EXERCISE DIRECTIONS:
Starting at the line with "Task: Expand the Accounting sidebar submenu", set down each line of the entries below through the last one, exactly as it stands.
[MATERIAL FOR THIS TASK Boundary: Start]
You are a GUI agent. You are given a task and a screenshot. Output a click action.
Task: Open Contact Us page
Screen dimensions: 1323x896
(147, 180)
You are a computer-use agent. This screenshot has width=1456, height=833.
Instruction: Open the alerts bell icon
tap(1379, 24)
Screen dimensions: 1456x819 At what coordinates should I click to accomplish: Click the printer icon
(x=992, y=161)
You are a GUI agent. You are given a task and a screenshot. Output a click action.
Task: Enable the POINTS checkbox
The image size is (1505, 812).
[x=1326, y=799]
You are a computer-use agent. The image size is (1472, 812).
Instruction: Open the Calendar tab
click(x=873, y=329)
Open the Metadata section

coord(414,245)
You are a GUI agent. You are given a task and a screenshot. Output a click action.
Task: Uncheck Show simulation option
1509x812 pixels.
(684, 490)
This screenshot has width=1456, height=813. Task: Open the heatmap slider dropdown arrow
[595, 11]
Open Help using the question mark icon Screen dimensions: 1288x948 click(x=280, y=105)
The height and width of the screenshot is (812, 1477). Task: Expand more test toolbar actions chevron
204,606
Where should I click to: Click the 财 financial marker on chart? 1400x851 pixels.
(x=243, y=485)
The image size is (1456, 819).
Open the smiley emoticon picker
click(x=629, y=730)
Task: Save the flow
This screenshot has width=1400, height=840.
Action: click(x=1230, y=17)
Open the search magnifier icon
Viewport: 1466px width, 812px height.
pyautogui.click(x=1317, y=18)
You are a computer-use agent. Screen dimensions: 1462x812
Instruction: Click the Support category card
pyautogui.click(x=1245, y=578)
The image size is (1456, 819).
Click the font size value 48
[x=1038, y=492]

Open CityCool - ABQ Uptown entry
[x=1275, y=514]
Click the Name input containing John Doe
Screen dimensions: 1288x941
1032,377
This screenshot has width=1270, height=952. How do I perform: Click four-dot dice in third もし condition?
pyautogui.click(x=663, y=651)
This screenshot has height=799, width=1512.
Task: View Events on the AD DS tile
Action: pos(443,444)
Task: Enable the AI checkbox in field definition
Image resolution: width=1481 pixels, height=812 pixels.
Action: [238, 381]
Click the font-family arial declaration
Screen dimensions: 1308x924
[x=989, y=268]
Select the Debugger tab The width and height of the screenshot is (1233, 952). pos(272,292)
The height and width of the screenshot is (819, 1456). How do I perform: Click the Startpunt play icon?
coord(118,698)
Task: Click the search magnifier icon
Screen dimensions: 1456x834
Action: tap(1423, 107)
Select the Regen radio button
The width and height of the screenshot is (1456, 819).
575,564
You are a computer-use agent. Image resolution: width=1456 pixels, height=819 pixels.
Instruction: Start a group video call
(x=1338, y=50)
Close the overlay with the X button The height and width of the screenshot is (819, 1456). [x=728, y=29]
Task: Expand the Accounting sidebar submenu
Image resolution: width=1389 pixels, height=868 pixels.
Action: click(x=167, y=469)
[MATERIAL FOR THIS TASK Boundary: End]
OUTPUT FOR THIS TASK:
Task: Expand the Accounting sidebar submenu
Image resolution: width=1389 pixels, height=868 pixels.
Action: click(x=167, y=469)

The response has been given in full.